Well, since $F$ is an isometry of $\mathbb{S}^2 \times \mathbb{R}$, given $s, t \in \mathbb{S}^2$, it must be true that $\langle F(s, 0) - F(t, 0),F(s, 0) - F(t, 0) \rangle = \langle(s - t, 0), (s-t, 0) \rangle$. It follows that:
$$\|A(s) - A(t)\|^2 + (B(0) - B(0))^2 = \|s-t\|^2 + (0-0)^2$$
and therefore $\langle A(s) - A(t), A(s)- A(t) \rangle = \langle s - t, s -t \rangle$, as we wanted to prove.
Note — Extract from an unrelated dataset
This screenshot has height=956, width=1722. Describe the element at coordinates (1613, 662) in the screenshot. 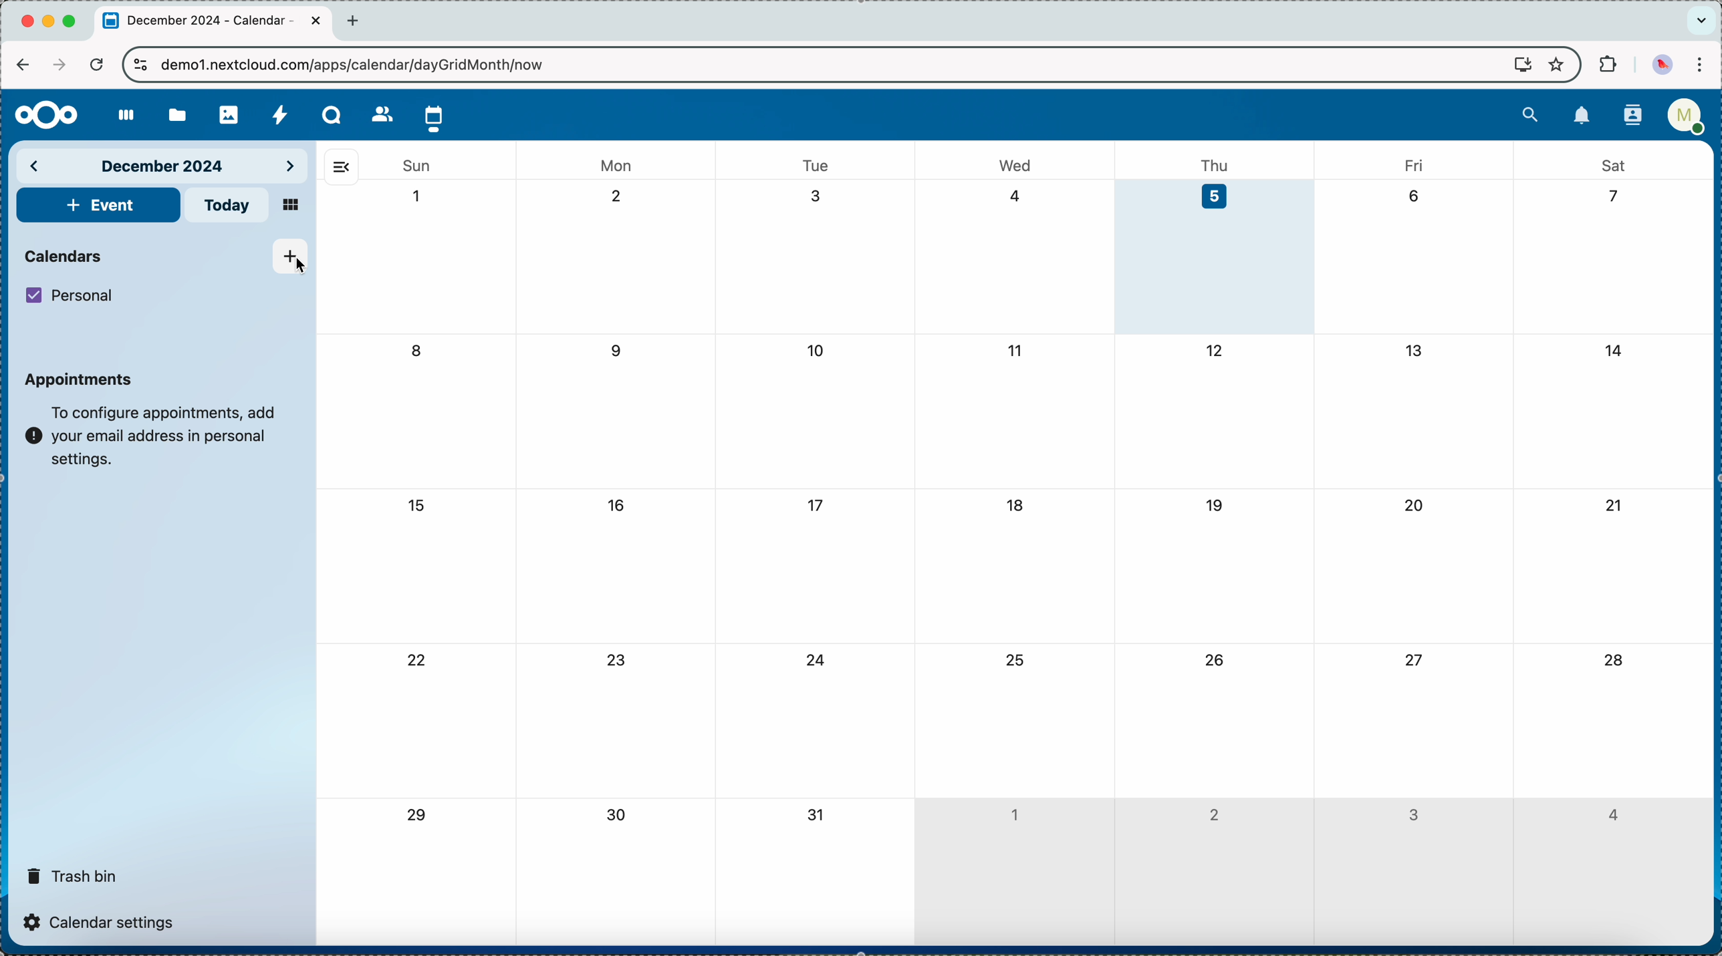

I see `28` at that location.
The proof that $B$ is an isometry is analagous.
What's the catch here?
I will give a sketch that every isometry $F:S^2\times \mathbb{R}\to S^2\times \mathbb{R}$ is of the form $F(p,y)=(A(p),B(y)).$
Fix arbitrary $p\in S^2$ and $y\in \mathbb{R}$. Let $q\in S^2$ and $r\in \mathbb{R}$ be given by $(q,r)=F(p,y)$. Observe that the tangent space at $(p,y)$ splits as an orthogonal sum \begin{equation*} T_{(p,y)}(S^2\times\mathbb{R})=T_pS^2\oplus T_y\mathbb{R} \end{equation*} and similarly \begin{equation*} T_{(q,r)}(S^2\times\mathbb{R})=T_qS^2\oplus T_r\mathbb{R}. \end{equation*} Recall that $(dF)_{(p,y)}:T_pS^2\oplus T_y\mathbb{R}\to T_qS^2\oplus T_r\mathbb{R}$ is an isometry between vector spaces. Observe that \begin{equation*} (dF)_{(p,y)}\big(T_pS^2\big)\subset T_qS^2, \end{equation*} since otherwise $F$ would map some periodic geodesics to non-periodic geodesics. Since $T_pS^2$ and $T_qS^2$ have the same dimension, we even get \begin{equation*} (dF)_{(p,y)}\big(T_pS^2\big)=T_qS^2 \end{equation*} by the injectivity of $(dF)_{(p,y)}$. As $(dF)_{(p,y)}$ is an isometry, \begin{equation*} (dF)_{(p,y)}\big(T_y\mathbb{R}\big)=T_r\mathbb{R} \end{equation*} follows from the orthogonal decompositions of the tangent spaces. Hence we get a decomposition \begin{equation*} (dF)_{(p,y)}=a\oplus b \end{equation*} for some isometries $a:T_pS^2\to T_qS^2$ and $b: T_y\mathbb{R}\to T_r\mathbb{R}$. Therefore, for any $v\in T_pM$ and $c,t\in \mathbb{R}$ we have \begin{equation*} F\big(\exp_p(tv),y+ct\big)=\Big(\exp_q\big(ta(v)\big),r+tb(c)\Big). \end{equation*} Can you conclude from here?